Balsam Flower Closeup, April 2002

Balsam Flower Closeup, April 2002 ©Weatherstone/Ron Almberg, Jr. (2009)

John Wesley and the early Methodists were examples of this attitude toward the world. They were early practicers of the outdoor revival meetings.  John Wesley was castigated and stoned for preaching outside the walls of the church.  John Wesley said, “Preach abroad…It is the cooping yourselves up in rooms that has damped the work of God, which never was and never will be carried out to any purpose without going out into the highways and hedges and compelling them to come in.”  This fervor for preaching the gospel in the market places of society launched the Methodist church into becoming a cultural and world change agent in the early 19th century.  Early on, they viewed the whole world as God’s sanctuary.

Likewise, Jesus saw the whole world as sacred – belonging to God and a place to meet God.  Everywhere was a sacred place where “the glory of God could be revealed.”  His teachings and miracles were performed along fishing wharfs, beaches, hilltops, fields, dusty roads, riverbanks, market places, city wells, graveyards, streets, and any number of other places.  Here is the challenge to the church today:  Are these still the places where God’s people, doing the work and ministry of Jesus, are found today?  Or, have we abandoned these places and the people in them for our carefully built and maintained sanctuaries?

An example of the Jesus-type of ministry found in the Gospels can be seen in the early Pentecostal movement of the late 19th/early 20th century. In its inception, the movement was not particularly enamored with buildings.  Ministries mostly resided in the storefronts and market places of communities.  These revivalist and reformers practiced teaching and praying for miracles on the streets, even loudly (some would say obnoxiously) praising and worshipping God publicly.  Remember, the Azusa Street Revival started in a home and moved to an abandoned warehouse (which, incidentally, had been a Methodist Church building before it became a warehouse).  The movement spread like wildfire through “cottage prayer meetings” and tent revival meetings.

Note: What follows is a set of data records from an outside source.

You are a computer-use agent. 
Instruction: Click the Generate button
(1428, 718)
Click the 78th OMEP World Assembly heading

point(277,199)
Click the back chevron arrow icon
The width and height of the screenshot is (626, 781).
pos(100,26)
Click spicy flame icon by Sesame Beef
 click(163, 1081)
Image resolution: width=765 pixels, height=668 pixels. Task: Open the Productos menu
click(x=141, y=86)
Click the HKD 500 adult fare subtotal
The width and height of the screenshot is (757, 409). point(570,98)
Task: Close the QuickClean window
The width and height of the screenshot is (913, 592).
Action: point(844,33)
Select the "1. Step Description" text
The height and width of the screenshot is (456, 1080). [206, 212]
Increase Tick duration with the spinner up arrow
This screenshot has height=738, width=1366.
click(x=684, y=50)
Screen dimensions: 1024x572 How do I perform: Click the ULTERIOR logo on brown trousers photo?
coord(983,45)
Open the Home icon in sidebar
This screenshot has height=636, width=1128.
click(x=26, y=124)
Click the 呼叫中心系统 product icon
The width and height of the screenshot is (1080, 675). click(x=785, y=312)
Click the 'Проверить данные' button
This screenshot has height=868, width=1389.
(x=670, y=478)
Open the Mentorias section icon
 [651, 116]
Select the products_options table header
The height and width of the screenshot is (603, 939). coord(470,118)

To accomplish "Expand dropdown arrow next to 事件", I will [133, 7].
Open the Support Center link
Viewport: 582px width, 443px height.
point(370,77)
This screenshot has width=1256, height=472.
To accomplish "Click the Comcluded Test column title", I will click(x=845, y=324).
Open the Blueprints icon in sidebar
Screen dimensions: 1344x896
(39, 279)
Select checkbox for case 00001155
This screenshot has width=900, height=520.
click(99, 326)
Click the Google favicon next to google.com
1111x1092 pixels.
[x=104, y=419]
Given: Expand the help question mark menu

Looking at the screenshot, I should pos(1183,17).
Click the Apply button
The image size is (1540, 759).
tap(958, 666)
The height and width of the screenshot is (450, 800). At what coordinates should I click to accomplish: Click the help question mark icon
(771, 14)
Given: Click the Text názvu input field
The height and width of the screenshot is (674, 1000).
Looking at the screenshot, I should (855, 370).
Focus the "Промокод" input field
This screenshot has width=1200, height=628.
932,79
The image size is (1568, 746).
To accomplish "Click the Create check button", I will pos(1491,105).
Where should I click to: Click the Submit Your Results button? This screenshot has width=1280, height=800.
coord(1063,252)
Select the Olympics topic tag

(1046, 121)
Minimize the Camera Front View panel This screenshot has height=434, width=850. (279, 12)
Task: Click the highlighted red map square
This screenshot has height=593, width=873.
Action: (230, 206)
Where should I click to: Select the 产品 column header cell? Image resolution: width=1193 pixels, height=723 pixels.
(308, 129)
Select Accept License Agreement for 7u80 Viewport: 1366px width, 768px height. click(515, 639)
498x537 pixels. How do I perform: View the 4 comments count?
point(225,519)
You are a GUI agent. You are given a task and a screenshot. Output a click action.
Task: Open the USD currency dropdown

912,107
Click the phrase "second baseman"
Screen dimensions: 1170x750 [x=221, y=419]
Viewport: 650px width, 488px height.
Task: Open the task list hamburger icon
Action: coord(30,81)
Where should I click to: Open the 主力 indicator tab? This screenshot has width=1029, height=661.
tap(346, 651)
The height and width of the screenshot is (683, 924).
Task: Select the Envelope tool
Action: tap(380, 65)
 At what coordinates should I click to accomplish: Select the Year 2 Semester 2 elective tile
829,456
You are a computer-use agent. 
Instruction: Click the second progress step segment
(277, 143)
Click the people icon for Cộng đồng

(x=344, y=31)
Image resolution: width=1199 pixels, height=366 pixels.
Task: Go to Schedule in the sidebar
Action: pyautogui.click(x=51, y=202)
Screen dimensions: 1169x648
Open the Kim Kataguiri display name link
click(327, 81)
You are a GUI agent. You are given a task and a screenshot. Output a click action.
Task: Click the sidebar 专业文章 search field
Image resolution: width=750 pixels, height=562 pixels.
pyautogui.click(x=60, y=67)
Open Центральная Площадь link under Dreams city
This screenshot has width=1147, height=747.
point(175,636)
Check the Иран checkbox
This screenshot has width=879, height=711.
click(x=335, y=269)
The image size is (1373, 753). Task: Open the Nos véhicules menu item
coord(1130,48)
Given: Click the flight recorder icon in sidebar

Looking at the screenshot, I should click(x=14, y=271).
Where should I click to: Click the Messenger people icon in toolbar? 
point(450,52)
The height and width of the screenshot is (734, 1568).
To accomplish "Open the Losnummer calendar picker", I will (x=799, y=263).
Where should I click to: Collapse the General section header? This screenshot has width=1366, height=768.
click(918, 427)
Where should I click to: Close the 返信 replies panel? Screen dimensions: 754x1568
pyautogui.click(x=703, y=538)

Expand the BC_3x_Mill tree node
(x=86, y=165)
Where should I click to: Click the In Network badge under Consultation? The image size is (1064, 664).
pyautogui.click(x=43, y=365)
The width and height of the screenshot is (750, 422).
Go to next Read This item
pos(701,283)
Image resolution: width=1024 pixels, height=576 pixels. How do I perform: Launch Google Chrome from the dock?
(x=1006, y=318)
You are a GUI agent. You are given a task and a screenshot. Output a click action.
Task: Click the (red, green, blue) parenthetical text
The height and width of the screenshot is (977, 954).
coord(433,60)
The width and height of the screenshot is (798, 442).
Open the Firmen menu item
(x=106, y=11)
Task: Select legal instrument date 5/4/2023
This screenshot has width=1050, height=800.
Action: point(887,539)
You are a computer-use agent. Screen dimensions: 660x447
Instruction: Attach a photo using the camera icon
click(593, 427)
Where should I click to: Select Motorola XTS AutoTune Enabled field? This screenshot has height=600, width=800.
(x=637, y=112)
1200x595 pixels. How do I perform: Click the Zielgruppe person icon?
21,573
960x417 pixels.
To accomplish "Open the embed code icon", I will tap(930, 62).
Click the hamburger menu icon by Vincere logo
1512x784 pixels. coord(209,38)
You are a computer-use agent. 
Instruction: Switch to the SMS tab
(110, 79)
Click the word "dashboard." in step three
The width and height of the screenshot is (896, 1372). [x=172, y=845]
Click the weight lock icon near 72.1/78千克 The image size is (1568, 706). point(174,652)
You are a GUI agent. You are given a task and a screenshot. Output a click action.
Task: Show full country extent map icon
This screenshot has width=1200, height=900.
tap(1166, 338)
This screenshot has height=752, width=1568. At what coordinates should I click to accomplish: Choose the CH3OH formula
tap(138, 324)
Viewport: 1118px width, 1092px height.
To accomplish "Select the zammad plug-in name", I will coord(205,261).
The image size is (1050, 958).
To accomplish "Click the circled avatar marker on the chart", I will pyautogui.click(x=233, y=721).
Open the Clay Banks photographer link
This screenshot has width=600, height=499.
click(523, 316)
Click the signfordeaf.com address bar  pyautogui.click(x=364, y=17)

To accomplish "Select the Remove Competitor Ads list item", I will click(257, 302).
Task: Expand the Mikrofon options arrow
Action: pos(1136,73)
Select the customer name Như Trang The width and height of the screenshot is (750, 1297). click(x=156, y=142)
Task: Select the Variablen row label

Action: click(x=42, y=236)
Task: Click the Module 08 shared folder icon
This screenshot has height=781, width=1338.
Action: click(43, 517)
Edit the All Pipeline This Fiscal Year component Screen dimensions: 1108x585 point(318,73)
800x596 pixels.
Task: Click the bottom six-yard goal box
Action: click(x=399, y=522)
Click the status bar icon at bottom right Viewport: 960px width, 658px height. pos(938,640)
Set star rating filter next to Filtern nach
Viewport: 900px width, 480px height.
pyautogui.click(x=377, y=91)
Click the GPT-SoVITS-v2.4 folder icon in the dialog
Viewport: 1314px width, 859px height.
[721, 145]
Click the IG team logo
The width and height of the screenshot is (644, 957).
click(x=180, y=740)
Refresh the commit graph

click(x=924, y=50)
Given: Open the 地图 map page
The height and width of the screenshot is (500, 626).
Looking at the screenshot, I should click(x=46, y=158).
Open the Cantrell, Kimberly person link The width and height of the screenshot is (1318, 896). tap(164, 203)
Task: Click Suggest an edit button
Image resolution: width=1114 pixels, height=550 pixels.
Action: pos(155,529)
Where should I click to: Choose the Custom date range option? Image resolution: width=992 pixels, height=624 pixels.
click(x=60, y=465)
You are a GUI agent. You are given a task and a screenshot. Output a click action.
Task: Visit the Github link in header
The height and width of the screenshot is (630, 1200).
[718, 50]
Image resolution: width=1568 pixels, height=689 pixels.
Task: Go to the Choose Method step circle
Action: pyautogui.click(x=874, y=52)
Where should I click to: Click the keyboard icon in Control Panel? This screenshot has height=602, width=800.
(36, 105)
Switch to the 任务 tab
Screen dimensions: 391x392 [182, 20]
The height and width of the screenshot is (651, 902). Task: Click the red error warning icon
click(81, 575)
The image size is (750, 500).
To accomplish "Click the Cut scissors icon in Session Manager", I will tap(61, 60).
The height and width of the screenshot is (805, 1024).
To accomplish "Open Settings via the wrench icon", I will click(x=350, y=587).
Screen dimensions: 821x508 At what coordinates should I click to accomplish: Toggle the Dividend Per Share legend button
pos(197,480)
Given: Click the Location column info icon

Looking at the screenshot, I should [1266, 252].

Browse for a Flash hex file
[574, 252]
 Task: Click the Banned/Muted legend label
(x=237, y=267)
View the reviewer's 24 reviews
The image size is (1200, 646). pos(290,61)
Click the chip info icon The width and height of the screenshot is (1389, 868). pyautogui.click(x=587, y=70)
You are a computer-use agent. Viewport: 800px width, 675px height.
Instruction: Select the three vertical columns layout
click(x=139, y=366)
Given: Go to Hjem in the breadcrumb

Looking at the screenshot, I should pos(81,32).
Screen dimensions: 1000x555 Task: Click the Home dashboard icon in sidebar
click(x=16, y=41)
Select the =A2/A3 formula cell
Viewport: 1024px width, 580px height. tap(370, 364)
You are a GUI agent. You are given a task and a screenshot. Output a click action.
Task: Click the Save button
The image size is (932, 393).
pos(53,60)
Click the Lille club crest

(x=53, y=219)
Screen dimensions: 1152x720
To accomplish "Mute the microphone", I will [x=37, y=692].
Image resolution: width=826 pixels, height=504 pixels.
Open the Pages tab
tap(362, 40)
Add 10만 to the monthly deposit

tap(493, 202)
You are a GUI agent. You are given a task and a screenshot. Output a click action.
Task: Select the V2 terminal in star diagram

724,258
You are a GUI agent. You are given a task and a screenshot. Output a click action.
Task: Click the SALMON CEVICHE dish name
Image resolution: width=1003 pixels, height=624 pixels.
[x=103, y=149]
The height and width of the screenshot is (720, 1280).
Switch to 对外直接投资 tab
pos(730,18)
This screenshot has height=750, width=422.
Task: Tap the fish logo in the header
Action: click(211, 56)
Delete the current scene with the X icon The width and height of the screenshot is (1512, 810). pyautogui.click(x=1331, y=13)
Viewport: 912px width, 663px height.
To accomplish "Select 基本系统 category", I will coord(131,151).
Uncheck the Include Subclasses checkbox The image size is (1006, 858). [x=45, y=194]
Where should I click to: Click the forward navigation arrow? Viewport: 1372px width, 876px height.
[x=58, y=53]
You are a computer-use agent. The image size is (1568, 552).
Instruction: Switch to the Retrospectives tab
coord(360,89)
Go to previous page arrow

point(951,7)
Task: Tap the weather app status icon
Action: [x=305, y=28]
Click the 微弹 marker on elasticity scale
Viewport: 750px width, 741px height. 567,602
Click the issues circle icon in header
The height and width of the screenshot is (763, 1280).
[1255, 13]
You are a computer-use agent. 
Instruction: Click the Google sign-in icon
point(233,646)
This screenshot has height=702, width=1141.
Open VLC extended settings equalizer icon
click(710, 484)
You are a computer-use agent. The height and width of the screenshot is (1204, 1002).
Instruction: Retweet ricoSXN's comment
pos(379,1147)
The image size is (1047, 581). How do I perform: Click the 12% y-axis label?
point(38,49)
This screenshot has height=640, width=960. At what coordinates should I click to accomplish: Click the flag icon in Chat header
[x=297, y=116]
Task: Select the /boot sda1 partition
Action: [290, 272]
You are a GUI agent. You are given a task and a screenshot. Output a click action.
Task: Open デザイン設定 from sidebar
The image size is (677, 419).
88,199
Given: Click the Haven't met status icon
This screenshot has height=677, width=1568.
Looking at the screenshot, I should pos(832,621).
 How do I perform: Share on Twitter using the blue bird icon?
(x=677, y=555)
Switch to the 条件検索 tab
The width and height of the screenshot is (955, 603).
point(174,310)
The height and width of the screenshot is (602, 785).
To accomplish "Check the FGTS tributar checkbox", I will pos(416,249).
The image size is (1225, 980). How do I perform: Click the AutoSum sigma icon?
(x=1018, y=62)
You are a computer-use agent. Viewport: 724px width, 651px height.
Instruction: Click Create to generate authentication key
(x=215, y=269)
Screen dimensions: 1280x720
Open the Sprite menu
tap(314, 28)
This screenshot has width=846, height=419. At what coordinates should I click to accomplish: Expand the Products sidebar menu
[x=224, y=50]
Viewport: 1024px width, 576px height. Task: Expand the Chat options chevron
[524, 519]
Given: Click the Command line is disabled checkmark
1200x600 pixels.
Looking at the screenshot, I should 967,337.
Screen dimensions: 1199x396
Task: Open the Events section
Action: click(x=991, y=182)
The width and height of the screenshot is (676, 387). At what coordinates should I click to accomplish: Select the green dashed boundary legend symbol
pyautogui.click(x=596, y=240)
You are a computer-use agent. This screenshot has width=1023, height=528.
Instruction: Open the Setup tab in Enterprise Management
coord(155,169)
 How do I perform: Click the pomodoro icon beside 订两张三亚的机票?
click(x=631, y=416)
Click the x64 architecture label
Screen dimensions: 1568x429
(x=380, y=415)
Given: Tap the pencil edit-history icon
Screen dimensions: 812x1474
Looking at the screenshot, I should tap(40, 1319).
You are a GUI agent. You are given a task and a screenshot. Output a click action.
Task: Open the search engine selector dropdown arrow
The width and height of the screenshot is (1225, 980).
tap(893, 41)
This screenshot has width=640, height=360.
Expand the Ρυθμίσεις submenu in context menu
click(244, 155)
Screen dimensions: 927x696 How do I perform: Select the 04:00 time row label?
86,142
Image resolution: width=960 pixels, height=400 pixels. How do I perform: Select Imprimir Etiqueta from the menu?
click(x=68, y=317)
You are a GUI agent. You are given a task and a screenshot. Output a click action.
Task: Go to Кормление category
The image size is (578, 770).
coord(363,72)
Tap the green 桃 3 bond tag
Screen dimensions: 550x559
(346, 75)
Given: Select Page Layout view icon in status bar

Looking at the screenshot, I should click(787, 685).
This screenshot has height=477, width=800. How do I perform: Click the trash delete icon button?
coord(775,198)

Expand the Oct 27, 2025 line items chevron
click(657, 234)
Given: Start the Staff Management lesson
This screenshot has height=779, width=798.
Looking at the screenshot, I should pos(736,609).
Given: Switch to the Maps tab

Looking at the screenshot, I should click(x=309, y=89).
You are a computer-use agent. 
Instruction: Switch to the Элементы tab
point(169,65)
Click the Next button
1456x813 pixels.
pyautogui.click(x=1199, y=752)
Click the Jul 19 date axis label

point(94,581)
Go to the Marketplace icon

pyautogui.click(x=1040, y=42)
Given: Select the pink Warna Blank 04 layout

The greatest growth of the Assemblies of God and other Pentecostal churches occurred during the years that the movement was evangelistic, missionary, and church planting focused.  For the most part, in recent decades it has moved beyond such foundational and formational efforts to ministry maintenance centered on keeping its sacred spaces clean and open.

Effective ministry has been replaced with maintaining bureaucratic status quo for the sake of organizational stability.  Like other revivalist and reformation movements before it, its leaders soon wanted buildings “like all the other religions.”  Soon, these fast growing Pentecostal denominations moved “across the tracks” to the better part of town and became accepted, for the most part, among all the other Evangelical denominations.

Like the farmer with the three-legged chicken, I’m left wondering if the church is not simply chasing what we have created.  I believe one of the greatest challenges of the American church is to leave our “sacred spaces” and invade the streets and market places of our communities with God’s presence in God’s people.  Across the board denominationally – as the church-universal – I sense that there is a need to return to our first love and first calling – focused on evangelism, missions and church planting.

The whole church needs to regain the ability to see the whole world as the place where God wants to work and move and have His being.  He has called us to be “in” the world but not “of” the world.  Too long we have focused upon not being “of” the world and have forgotten how to effectively be “in” the world.  How can we become “vocal and visible” doing the work of Christ in the world again?  I suspect the answer to that question was Jesus’ intended consequence for building his Kingdom on earth upon the lives of his people.